提示文の冒頭で、書き手が何を心の手帳にメモしておこうとしているのか、またそれはなぜなのかを、本文に即して説明してください。

提示文 »

↓

ココロの手帳にメモっとこう

楽しかったこと
うれしかったこと
忘れたくないから心の手帳にメモしておこう

劇団☆新感線『犬顔家の一族の陰謀~金田真一耕助之介の事件です。ノート』

2007-09-07 23:28:41 | ├お芝居のこと

劇団☆新感線 2007年夏休みチャンピオン祭り

@サンシャイン劇場

作・演出:いのうえひでのり

出演:古田新太・宮藤官九郎・勝地涼・橋本じゅん・高田聖子
    小松和重・粟根まこと・逆木圭一郎・右近健一・河野まさと
    村木よし子・インディ高橋・山本カナコ・磯野慎吾・吉田メタル
    中谷さとみ・保坂エマ・村木仁・川原正嗣・前田悟
    木野花・池田成志

上演時間:3時間(休憩20分)

新感線の“チャンピオン祭り”こと“ネタもの”
ストーリーはタイトルのまんま、『犬神家の一族』のパクリ、いやパロディ。

↑

提供資料 »

↓

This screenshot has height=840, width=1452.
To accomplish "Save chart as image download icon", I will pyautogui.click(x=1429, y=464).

↑
↓

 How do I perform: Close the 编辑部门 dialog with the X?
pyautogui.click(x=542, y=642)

↑

解答 » 楽しかったことやうれしかったことを、忘れたくないから心の手帳にメモしておこうとしている。